--- Information given ---
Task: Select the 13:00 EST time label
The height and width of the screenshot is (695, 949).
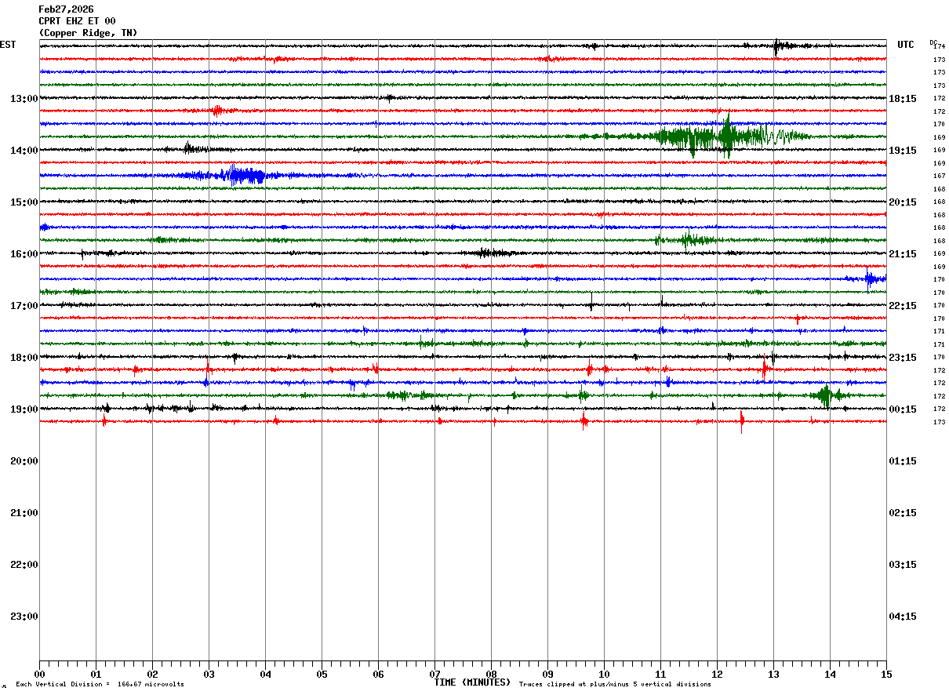Action: [x=24, y=99]

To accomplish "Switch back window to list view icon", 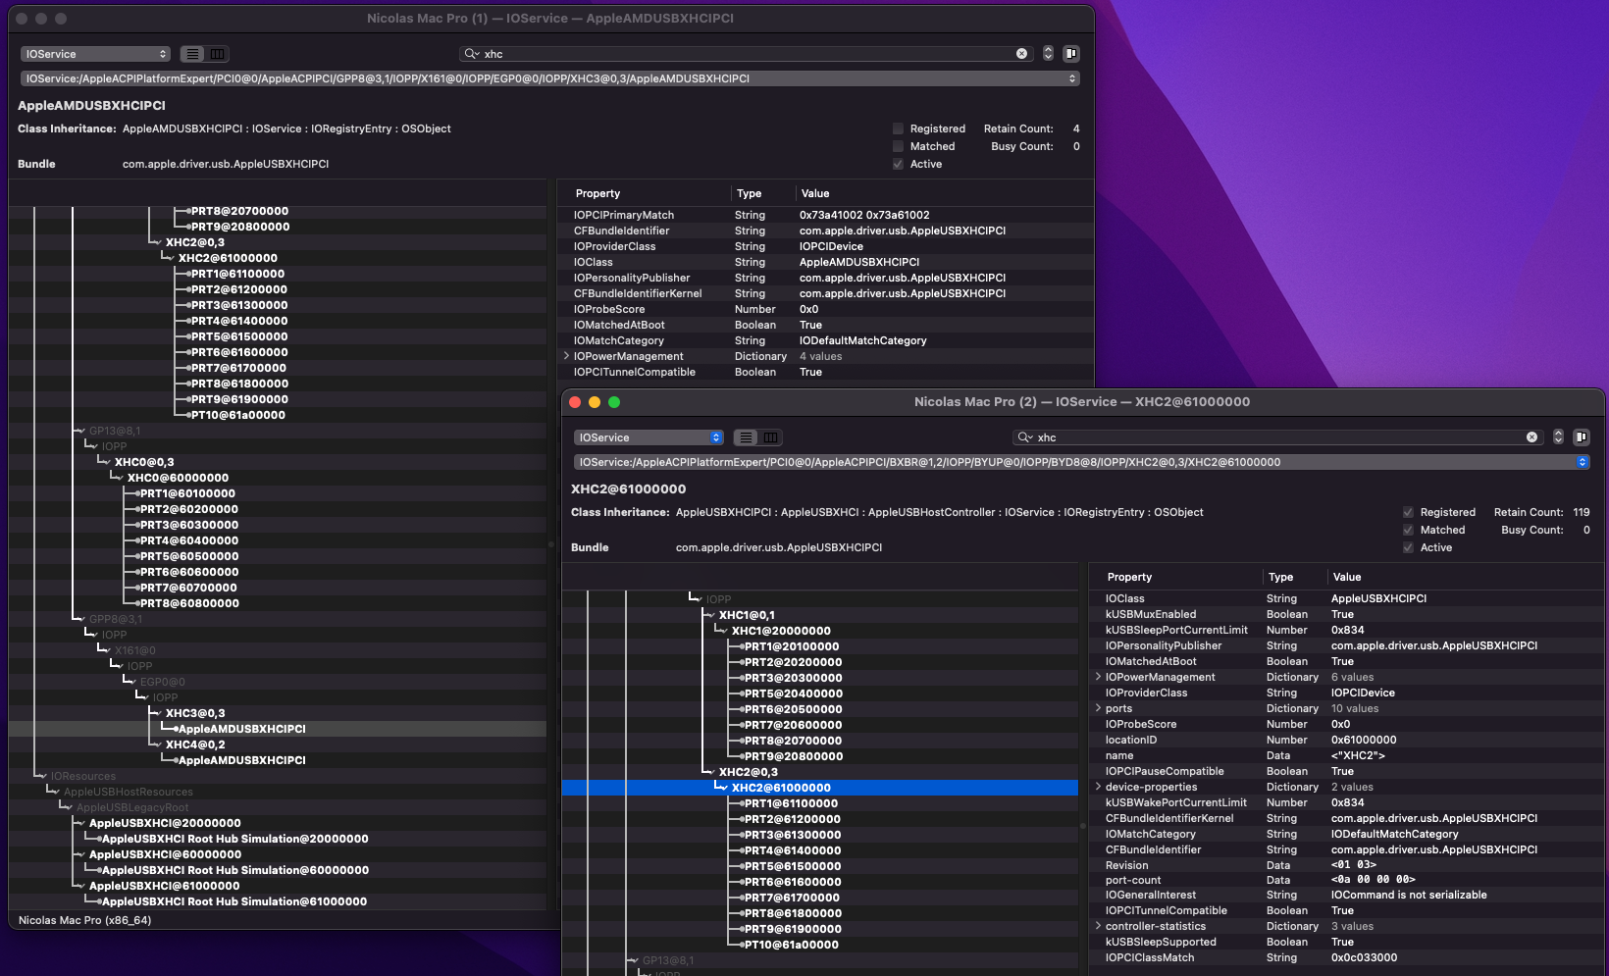I will [x=193, y=54].
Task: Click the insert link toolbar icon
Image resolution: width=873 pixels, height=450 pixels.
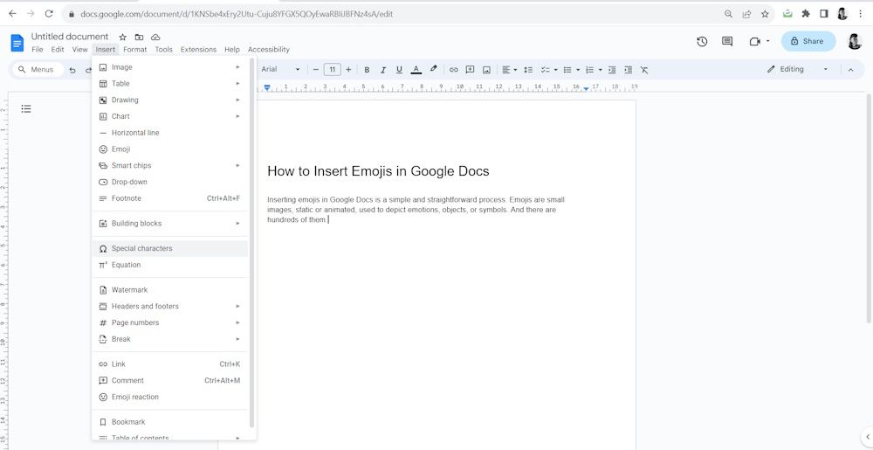Action: [453, 70]
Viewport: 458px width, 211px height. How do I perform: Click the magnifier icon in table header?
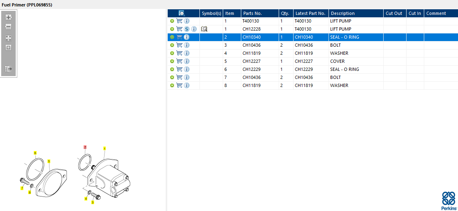pos(181,13)
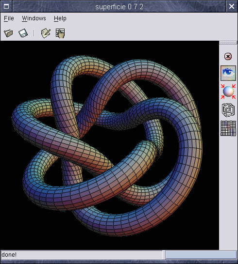
Task: Click the pointing hand table icon
Action: tap(60, 33)
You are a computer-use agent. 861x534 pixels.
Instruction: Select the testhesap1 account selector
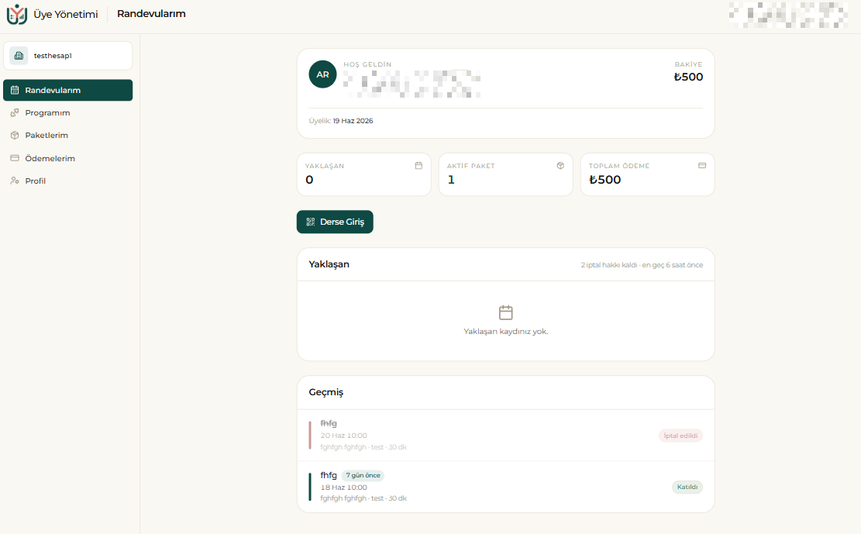tap(68, 56)

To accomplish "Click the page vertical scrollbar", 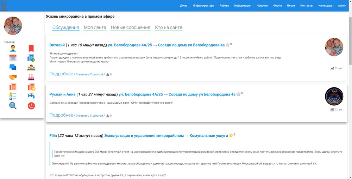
---
▶ Exercise prompt
Leave the pictures out, then output exactly the lines from the "Instruction: Select the" line through the end of the records above, and no others.

▶ Output
Instruction: Select the testhesap1 account selector
tap(68, 56)

To accomplish "Click the page vertical scrollbar", 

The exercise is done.